Os Estados-Membros deverão proporcionar a todos os cidadãos, até 2015, oportunidades que tornem mais visíveis os conhecimentos adquiridos fora do ambiente escolar e de os utilizarem em benefício da sua carreira e prossecução da aprendizagem.
Este é o foco central da recomendação do Conselho Europeu sobre validação da aprendizagem não formal e informal, apresentada no dia 5 de setembro, na sequência de um conjunto de ferramentas e instrumentos que têm vindo a ser trabalhados em termos de agenda política desde 2001.
Esta recomendação tem ainda em consideração os resultados de uma consulta pública, debates e reuniões com especialistas, que tornaram evidente o facto de existir “uma falta de coerência geral na forma como a validação é abordada nos Estados-Membros e entre eles”, assim como “um grande número de restrições à aplicação eficaz da validação na prática”.
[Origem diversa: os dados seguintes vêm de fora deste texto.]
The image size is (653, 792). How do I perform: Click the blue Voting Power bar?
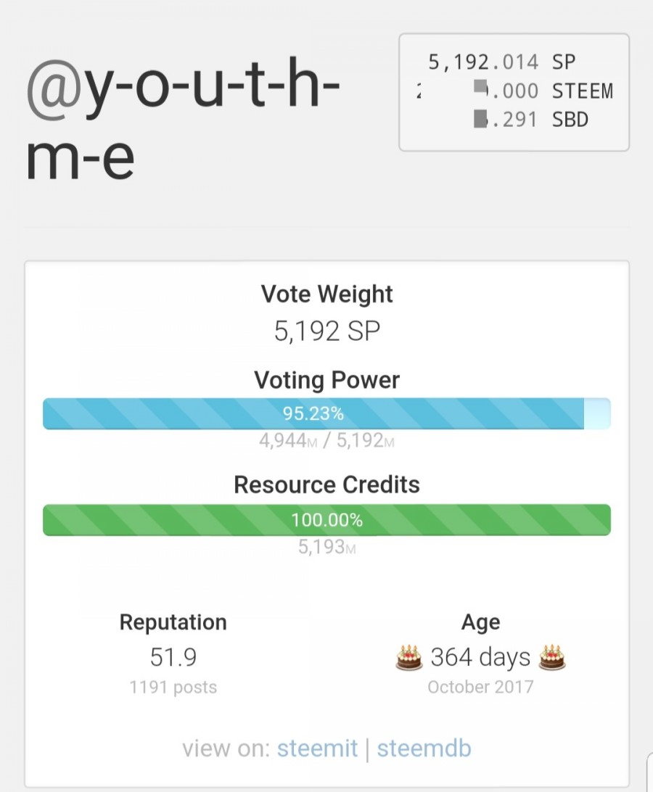pyautogui.click(x=327, y=413)
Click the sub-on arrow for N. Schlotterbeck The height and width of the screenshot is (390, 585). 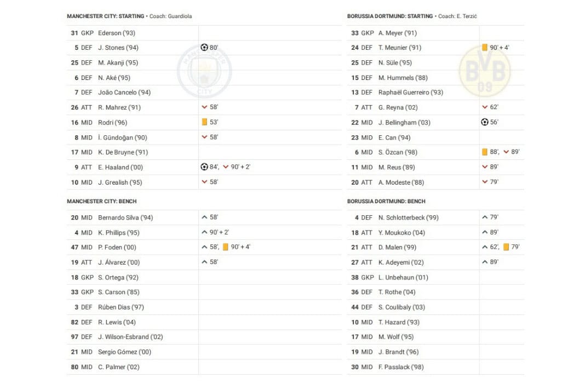(484, 217)
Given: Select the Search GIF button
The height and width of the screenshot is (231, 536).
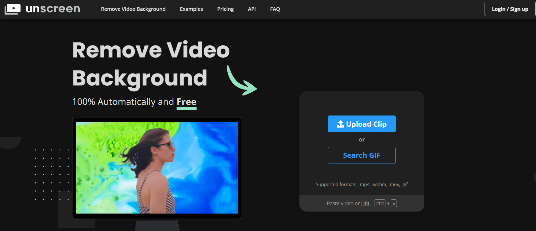Looking at the screenshot, I should [x=361, y=155].
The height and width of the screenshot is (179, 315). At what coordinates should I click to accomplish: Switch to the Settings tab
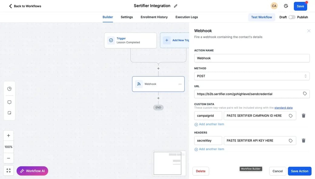pyautogui.click(x=127, y=17)
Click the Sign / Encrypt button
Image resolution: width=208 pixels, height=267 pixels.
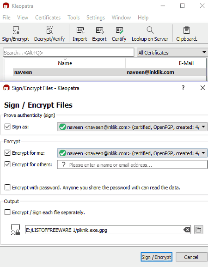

Nos termos da recomendação, os sistemas nacionais de validação da aprendizagem não formal e informal terão de ter em consideração as necessidades nacionais, regionais e/ou locais, assim como setoriais, e garantir a participação das partes interessadas consideradas pertinentes, “nomeadamente organizações patronais, sindicatos, câmaras de comércio, da indústria e do artesanato, entidades nacionais envolvidas no processo de reconhecimento de qualificações profissionais, serviços de emprego, organizações de juventude, animadores de juventude, organismos de ensino e formação, bem como organizações da sociedade civil”.